Maizey: University of Michigan AI Chatbot
Goal
A University of Michigan professor I know through my church approached me about a project she was working on. Her vision was an AI chatbot tool that would help her 250+ students in a way that she and her limited TA staff couldn't. The goal was to create an AI chatbot to both answer student questions, and help with test prep by generating and grading practice problems. The problem she asked me to help solve was the process of transforming the unstructured course materials—33 hours of video lectures and a 1,200-page textbook—into a clean, structured knowledge base for the LLM. Maizey, U of M's in house AI tool, is a weaker model than the current generation, and must use text only data sources for its training, meaning we had to find a way to turn the semester's content into text only representations. Initially, I was only asked to work with the direct transcripts of the lectures, but I convinced the professor of the value and potential of being able to include the slide content, and she happily agreed.
My Contributions
- Scripted an automatic textbook scraper, spending a few days to create a script that processed the entire 1,200-page book in about an hour. This task previously took an entire summer of manual work for a student worker under the professor.

* * * * * * * * *

*Activities:*
1: From the Maizey project write-up, repeat word for word the stretch that begins at "My Contributions" and ends after "under the professor.".
2: Go on with the Maizey project write-up, picking up after its last sentence.

* * * * * * * * *

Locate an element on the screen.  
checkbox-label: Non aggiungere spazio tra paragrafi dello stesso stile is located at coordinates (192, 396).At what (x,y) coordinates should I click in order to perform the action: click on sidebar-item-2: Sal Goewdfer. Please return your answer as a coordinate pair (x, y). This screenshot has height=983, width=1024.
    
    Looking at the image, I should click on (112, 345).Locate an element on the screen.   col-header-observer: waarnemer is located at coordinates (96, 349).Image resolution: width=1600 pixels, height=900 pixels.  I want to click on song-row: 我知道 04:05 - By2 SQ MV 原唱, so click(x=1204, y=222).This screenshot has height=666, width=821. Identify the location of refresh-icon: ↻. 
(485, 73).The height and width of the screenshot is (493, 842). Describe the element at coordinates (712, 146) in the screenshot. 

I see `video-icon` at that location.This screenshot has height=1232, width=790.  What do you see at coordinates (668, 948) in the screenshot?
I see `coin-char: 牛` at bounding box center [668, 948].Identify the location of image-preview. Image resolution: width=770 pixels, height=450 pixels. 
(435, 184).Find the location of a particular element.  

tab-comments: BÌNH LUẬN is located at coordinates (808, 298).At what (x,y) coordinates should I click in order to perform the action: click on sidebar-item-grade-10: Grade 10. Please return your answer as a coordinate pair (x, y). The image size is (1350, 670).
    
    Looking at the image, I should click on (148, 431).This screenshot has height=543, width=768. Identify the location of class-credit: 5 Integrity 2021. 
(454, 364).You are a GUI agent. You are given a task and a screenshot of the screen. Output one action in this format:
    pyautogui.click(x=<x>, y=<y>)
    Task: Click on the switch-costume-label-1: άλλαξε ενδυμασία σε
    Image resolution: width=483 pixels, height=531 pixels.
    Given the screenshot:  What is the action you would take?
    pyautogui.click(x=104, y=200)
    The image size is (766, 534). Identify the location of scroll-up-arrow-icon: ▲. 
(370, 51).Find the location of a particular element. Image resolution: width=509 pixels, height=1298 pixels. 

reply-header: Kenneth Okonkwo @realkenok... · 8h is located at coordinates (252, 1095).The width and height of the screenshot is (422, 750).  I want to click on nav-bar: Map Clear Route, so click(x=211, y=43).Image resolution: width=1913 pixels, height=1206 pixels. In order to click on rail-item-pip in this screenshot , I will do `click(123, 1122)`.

* * * * * * * * *

*Responses by item number:*
1:
My Contributions
- Scripted an automatic textbook scraper, spending a few days to create a script that processed the entire 1,200-page book in about an hour. This task previously took an entire summer of manual work for a student worker under the professor.

2:
- Engineered a sophisticated video processing script using SIFT feature matching and OCR to match timestamped portions of the video to their corresponding presentation slides. This then made it possible to synchronize the slide content with the lecture transcript, creating a rich knowledge base for the LLM.
- Utilized the Gemini API for data transformation, primarily for merging timestamped slide content with its respective speaker transcript, as well as for synthesizing the final lecture transcript into a cohesive, textbook style chapter.
- Implemented a manual verification stage to ensure 100% accuracy in the final data. This demonstrates a commitment to quality when using AI generated output, which will inevitably have imperfections.
Challenge
The primary technical challenge was accurately synchronizing the fast paced spoken lecture with the correct on-screen slide. The video feed was often imperfect, and couldn't reliably always have a clear picture of the slides. This required a two stage verification process (feature matching + OCR) to ensure reliability. A secondary challenge was parsing the textbook's complex layout, particularly in deciding how to handle nonlinear elements like asides and diagrams.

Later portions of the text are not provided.